8. L’Assemblée considère que, compte tenu du nombre de migrants, y compris les réfugiés et les demandeurs d’asile, qui vivent en Europe avec le VIH, et des difficultés particulières qu’ils rencontrent, il est nécessaire de prendre un certain nombre de mesures spéciales concernant ce groupe vulnérable.

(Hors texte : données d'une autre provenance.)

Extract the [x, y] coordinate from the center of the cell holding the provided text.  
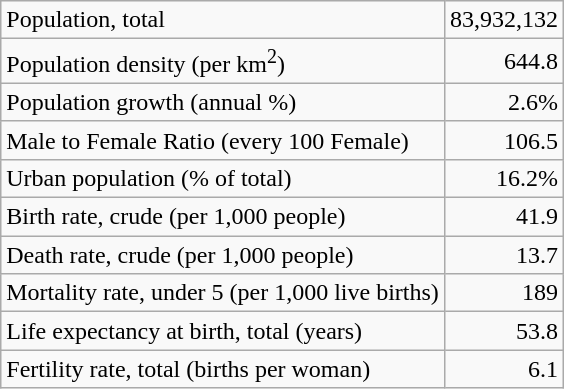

9. L’Assemblée demande donc aux Etats membres de faire en sorte que les programmes et les services de traitement du VIH à destination des migrants soient assurés dans une mesure appropriée et suffisante, et plus particulièrement:
9.1. en ce qui concerne les mesures législatives:
9.1.1. de revoir et de réviser leur législation dans le but de supprimer les dispositions discriminatoires et les obstacles juridiques qui entravent les mesures préventives et le traitement des migrants atteints du VIH/sida;
9.1.2. de retirer les dispositions du droit national qui empêchent les migrants séropositifs d’entrer sur le territoire ou qui prévoient leur expulsion uniquement du fait de leur statut sérologique;
9.1.3. d’inclure dans le droit national la notion de protection des étrangers gravement malades, en leur garantissant une protection contre l’expulsion lorsque aucun traitement adapté n’est disponible dans le pays où la personne doit être renvoyée ou lorsqu’un tel traitement n’y est pas réalistement accessible pour la personne concernée compte tenu de sa situation personnelle;
9.1.4. de disposer qu’aucune personne ne devrait être détenue uniquement en raison de son statut sérologique;
9.1.5. d’adopter des dispositions antidiscriminatoires concernant tous les migrants séropositifs et de veiller à ce que des instances spécialisées s’assurent de leur respect;
9.2. en ce qui concerne l’accès au dépistage, au traitement et aux mesures préventives:
9.2.1. de veiller à ce que des politiques de prévention et de traitement du VIH distinctes selon le sexe soient élaborées aux niveaux national et international;
9.2.2. d’assurer l’accessibilité pour les migrants aux informations concernant la prévention, le dépistage et le traitement du VIH;
9.2.3. de garantir aux migrants un dépistage volontaire et anonyme du VIH;
9.2.4. de faire en sorte que tous les migrants, qu’ils soient en situation régulière ou irrégulière, bénéficient d’un accès gratuit et universel au dépistage du VIH et à des conseils en la matière, ainsi qu’à une éducation sexuelle et des programmes de sensibilisation sur la prévention du VIH/sida;
9.2.5. de veiller à ce que les groupes vulnérables parmi les migrants, plus particulièrement les femmes, les enfants, les hommes ayant des rapports sexuels avec des hommes et les professionnels du sexe, qui sont particulièrement exposés à l’infection, reçoivent une attention particulière;
9.2.6. de s’assurer que les besoins des réfugiés et des demandeurs d’asile sont pris en compte, compte tenu des traumatismes qu’ils ont pu vivre et qu’ils continuent de subir;
9.2.7. de faire en sorte que les médicaments et le traitement du VIH soient financièrement accessibles et disponibles pour tous les migrants porteurs du virus, et que le secteur privé, y compris les entreprises pharmaceutiques, soit totalement mobilisé pour apporter des réponses efficaces dans la lutte contre l’épidémie de VIH;
9.2.8. de dissocier leur politique de l’immigration de celle de la santé, le cas échéant en supprimant l’obligation faite aux professionnels de santé de signaler des migrants en situation irrégulière;
9.3. en ce qui concerne les mesures politiques:
9.3.1. d’adopter des plans nationaux de lutte contre le VIH/sida ou, le cas échéant, de les réviser en y incluant une partie spécifique sur les migrants, avec la contribution des personnes touchées par le virus et en consultation avec les représentants de la société civile;
9.3.2. de consacrer davantage de fonds aux services VIH/sida dans les pays à faible et à moyen revenu par le biais des politiques de coopération et de développement des Etats membres;
9.3.3. d’allouer des fonds supplémentaires et de renforcer le soutien aux représentants de la société civile qui travaillent avec les migrants séropositifs.